QUESTIONS —
A – In the article on dog ages, rewrite the part from "The method was" up to and including "of cancerous cells.", putting "methyl tags" in place of "methyl groups".
B – Answer these questions about the dog-age article:
(i) At which institution were the researchers who created the method based?
(ii) Who is the senior author of the study?
(iii) What do many scientists currently regard as the best way to measure how fast a mammal ages?
C – Extend the article on how dogs age, picking up right after its final sentence.

SELECTED EXCERPT —
——

Your dog could be older than you think
Working out your dog's age in "human years" by multiplying it by seven is wrong, according to scientists who've created a new method.
They claim to have created a formula that more accurately compares the ages of humans and dogs by comparing their genomes as they age.
The method was created by dog loving researchers at University of California San Diego School of Medicine in the US.
It's based on changing patterns of methyl groups that can be found in both dogs and humans.
As both humans and dogs age, methyl groups are added to our DNA molecules, which can change the activity of a DNA segment without altering the DNA.
It's an essential part of normal development and works to repress sudden ageing and the formation of cancerous cells.
DNA methylation is currently regarded by many scientists as the best way to measure the ageing speed of a mammal, or what some scientists refer to as the epigenetic clock.
The scientists think their new formula could be useful for vets as well as pet owners.
Senior author of the study Trey Ideker said: "There are a lot of anti-ageing products out there these days - with wildly varying degrees of scientific support.
"But how do you know if a product will truly extend your life without waiting 40 years or so?

——

THE DATA —
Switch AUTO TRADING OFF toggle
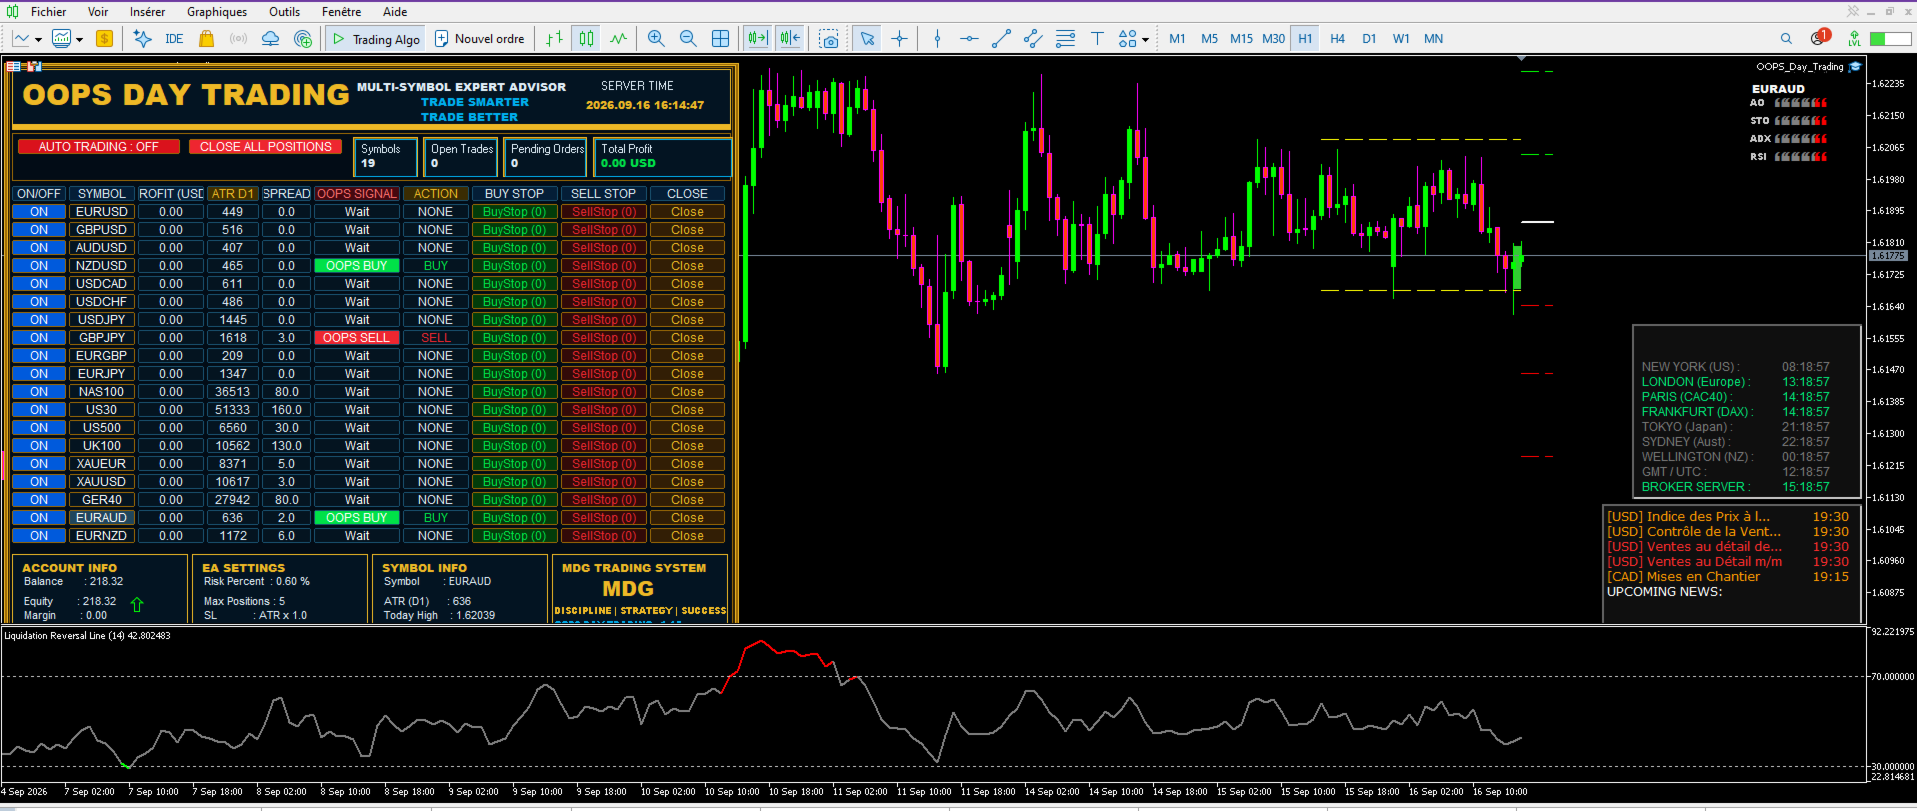pyautogui.click(x=98, y=147)
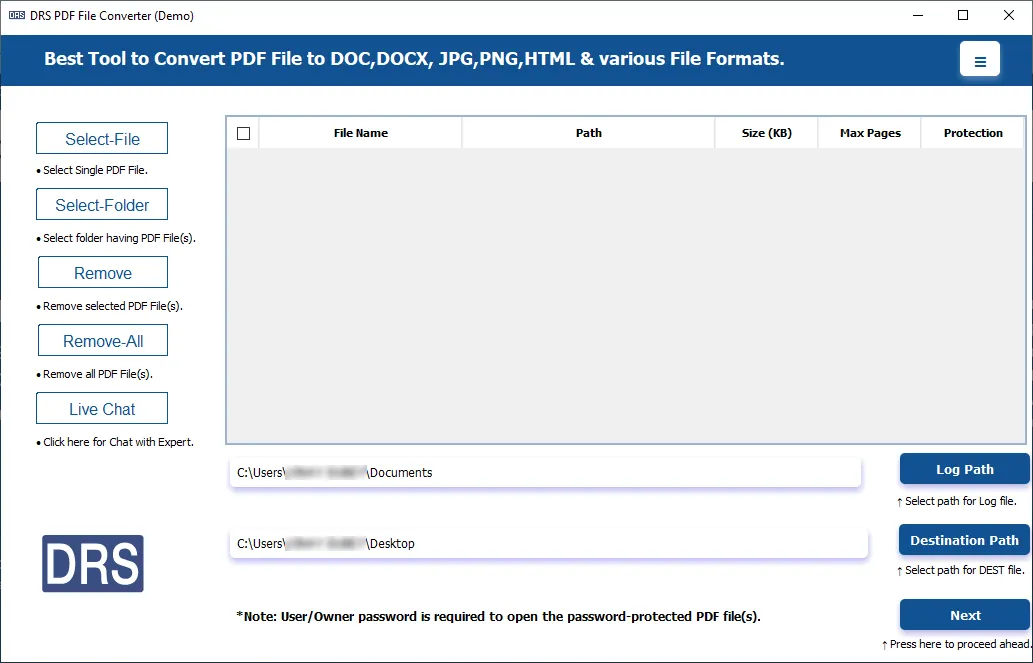The height and width of the screenshot is (663, 1033).
Task: Maximize the DRS PDF Converter window
Action: tap(963, 15)
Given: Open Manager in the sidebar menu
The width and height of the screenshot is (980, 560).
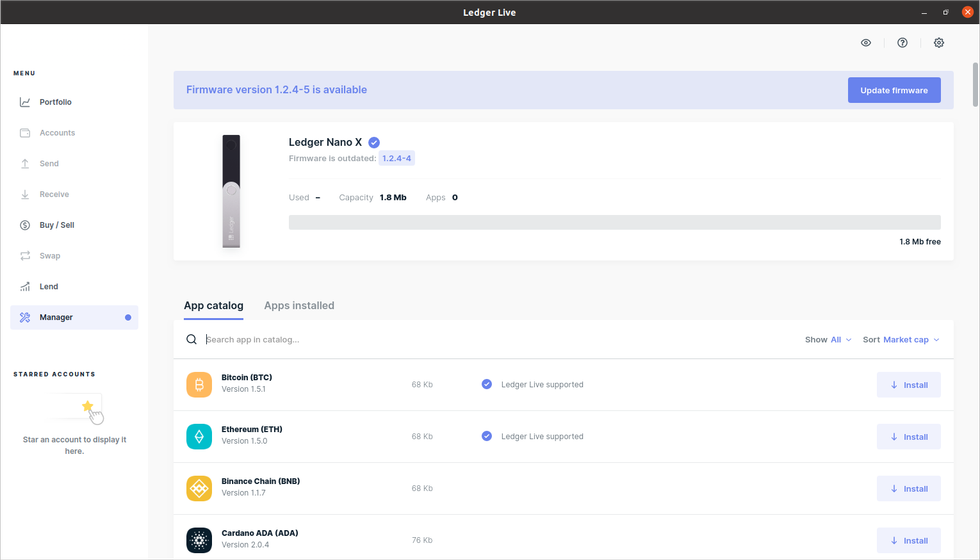Looking at the screenshot, I should (56, 317).
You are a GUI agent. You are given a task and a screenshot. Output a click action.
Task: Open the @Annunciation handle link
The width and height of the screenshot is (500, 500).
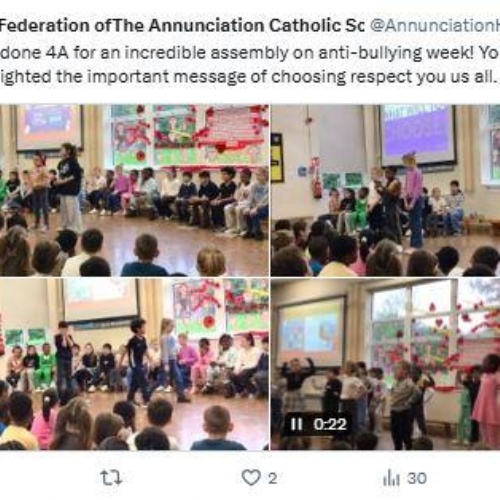click(435, 26)
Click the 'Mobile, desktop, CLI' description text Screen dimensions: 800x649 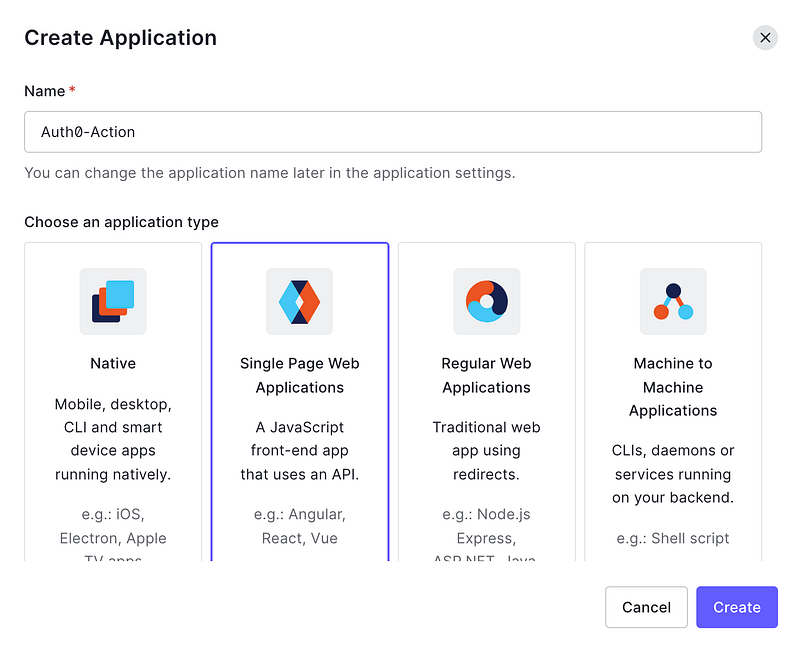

——

EXERCISE RESULTS —
A –
The method was created by dog loving researchers at University of California San Diego School of Medicine in the US.
It's based on changing patterns of methyl tags that can be found in both dogs and humans.
As both humans and dogs age, methyl tags are added to our DNA molecules, which can change the activity of a DNA segment without altering the DNA.
It's an essential part of normal development and works to repress sudden ageing and the formation of cancerous cells.

B –
(i) University of California San Diego School of Medicine
(ii) Trey Ideker
(iii) DNA methylation

C –
"What if you could instead measure your age-associated methylation patterns before, during and after the intervention to see if it's doing anything?"
The researchers used blood samples from 105 Labrador retrievers.
After analysis, they were able to create a graph that can be used to match up your dog's age with the comparable human age.
It shows how rapidly dogs age.
A one-year-old dog is said to be similar 30-year-old human.
A four-year-old canine is comparable to a 52-year-old human.
By the time a dog reaches seven-years-old its ageing is thought to slow.
Ideker said: "This makes sense when you think about it - after all, a nine-month-old dog can have puppies, so we already knew that the 1:7 ratio wasn't an accurate measure of age."
"I have a six-year-old dog - she still runs with me, but I'm now realising that she's not as 'young' as I thought she was."
The formula doesn't fully address the fact different dog breeds age at different speeds but the scientists still consider it to be more accurate than other methods.
The researchers plan to study other dog breeds next to see if they get similar results.
This research has been published in the journal Cell Systems.